East-side water, big skies, and a clubhouse doing the heavy lifting
Mustang Lakes anchors the east side of Celina, and it wears its name honestly — water is the organizing idea, with the community's lakes framing views, trails, and the amenity core. The resort comparison people make is not marketing residue; the clubhouse-and-pool complex genuinely functions like the deck of a lodge, the kind of place where a random Tuesday ends with kids swimming while parents talk on the lawn. It is quieter than the tollway corridor, and residents tend to like it that way.
Living east of Preston Road means Celina's boom is visible without being on top of you. The square in downtown Celina is a short drive for Friday-night markets, Legacy West in Plano is about 26 minutes when work calls, and downtown Dallas is about 47. What Mustang Lakes offers within that geography is space — between houses, between commitments, between you and the construction dust — which is increasingly the scarce commodity in this stretch of North Texas.

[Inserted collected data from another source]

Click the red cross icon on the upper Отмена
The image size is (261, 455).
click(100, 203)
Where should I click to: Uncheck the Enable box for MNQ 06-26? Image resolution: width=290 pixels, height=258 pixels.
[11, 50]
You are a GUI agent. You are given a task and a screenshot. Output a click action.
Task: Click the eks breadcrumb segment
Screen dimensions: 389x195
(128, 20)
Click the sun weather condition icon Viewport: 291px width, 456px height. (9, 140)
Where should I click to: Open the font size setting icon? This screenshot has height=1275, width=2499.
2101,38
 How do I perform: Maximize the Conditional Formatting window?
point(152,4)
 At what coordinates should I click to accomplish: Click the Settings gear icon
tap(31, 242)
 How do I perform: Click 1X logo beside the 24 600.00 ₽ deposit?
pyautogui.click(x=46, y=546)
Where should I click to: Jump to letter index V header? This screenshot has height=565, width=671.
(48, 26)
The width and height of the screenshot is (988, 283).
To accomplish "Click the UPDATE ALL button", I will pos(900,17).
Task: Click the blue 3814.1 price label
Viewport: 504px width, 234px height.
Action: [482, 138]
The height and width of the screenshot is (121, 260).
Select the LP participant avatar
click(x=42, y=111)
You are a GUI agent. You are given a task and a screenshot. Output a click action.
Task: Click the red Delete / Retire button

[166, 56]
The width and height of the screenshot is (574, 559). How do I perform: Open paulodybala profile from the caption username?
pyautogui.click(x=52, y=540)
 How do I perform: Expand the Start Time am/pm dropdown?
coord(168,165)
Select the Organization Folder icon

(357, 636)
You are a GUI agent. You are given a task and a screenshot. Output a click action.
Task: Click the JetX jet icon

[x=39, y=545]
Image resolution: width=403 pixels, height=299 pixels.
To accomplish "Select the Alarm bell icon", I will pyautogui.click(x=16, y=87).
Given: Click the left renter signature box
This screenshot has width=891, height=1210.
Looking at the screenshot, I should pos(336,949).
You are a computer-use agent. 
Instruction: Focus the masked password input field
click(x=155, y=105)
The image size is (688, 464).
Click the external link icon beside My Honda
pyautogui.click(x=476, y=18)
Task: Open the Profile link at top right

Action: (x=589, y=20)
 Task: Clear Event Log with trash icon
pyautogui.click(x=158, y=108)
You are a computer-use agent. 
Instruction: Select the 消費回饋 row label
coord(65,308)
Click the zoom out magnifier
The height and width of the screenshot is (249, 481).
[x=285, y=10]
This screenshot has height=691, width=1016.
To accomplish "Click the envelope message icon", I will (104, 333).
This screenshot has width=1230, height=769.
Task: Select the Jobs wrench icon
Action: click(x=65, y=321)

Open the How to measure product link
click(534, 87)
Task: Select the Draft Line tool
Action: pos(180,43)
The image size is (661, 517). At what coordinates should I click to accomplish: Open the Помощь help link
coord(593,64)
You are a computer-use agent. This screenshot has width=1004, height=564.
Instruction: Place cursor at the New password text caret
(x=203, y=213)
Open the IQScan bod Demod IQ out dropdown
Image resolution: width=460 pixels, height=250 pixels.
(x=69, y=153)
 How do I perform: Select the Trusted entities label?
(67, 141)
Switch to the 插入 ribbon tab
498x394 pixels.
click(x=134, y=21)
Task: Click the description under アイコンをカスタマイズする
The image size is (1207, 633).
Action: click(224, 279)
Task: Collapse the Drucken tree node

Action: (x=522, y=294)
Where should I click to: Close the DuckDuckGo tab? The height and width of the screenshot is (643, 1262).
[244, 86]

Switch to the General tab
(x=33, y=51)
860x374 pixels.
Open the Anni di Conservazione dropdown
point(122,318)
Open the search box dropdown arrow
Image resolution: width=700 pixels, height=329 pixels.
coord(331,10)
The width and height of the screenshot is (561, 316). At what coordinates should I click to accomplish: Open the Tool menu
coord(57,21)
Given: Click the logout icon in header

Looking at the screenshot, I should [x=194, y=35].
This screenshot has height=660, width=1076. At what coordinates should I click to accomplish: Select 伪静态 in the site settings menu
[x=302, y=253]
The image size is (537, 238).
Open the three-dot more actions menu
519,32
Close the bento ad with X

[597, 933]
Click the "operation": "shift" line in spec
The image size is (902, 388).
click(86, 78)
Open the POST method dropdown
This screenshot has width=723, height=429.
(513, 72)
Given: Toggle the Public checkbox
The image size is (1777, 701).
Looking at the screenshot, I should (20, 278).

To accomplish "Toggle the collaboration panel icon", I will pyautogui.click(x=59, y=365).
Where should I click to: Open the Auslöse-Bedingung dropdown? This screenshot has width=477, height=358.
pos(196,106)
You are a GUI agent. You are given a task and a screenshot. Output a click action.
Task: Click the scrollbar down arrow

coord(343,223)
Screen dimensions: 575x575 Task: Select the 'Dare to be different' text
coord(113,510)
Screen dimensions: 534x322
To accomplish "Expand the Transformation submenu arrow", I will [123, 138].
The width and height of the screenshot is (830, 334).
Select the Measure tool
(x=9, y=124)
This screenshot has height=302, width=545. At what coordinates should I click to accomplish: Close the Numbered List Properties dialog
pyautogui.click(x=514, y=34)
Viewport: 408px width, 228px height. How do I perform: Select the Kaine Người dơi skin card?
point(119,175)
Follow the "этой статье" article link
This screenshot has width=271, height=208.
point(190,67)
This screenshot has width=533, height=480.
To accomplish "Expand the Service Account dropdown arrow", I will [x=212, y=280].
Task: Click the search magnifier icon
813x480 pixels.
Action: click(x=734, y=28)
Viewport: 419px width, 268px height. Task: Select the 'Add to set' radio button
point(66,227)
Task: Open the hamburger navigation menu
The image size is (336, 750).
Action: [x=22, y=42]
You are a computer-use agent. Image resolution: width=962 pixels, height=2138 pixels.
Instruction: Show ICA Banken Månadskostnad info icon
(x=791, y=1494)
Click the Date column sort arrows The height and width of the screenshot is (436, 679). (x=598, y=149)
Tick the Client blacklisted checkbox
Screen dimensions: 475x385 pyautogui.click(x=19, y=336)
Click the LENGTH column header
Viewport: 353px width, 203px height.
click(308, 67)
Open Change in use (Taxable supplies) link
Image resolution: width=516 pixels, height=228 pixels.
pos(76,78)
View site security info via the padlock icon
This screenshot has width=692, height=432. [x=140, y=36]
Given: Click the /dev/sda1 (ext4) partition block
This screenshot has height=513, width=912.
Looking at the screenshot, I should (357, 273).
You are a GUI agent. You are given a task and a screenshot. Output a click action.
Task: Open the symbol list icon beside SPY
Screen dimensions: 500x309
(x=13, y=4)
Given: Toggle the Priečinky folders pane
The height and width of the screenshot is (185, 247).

The housing stock at Mustang Lakes skews family-scale and up, with generous lot widths that let the architecture breathe — brick and stone traditional, Texas transitional, and plenty of three-car-garage practicality. Streets curve around the water and open space rather than gridding through it, so backyards frequently borrow a view. It suits buyers who want the full-amenity master-plan experience but prefer the east side of Celina's settled pace over the tollway-adjacent bustle. If your shortlist includes room for a real dining table, a real yard, and a clubhouse that earns its keep, this is the DFW community to walk first.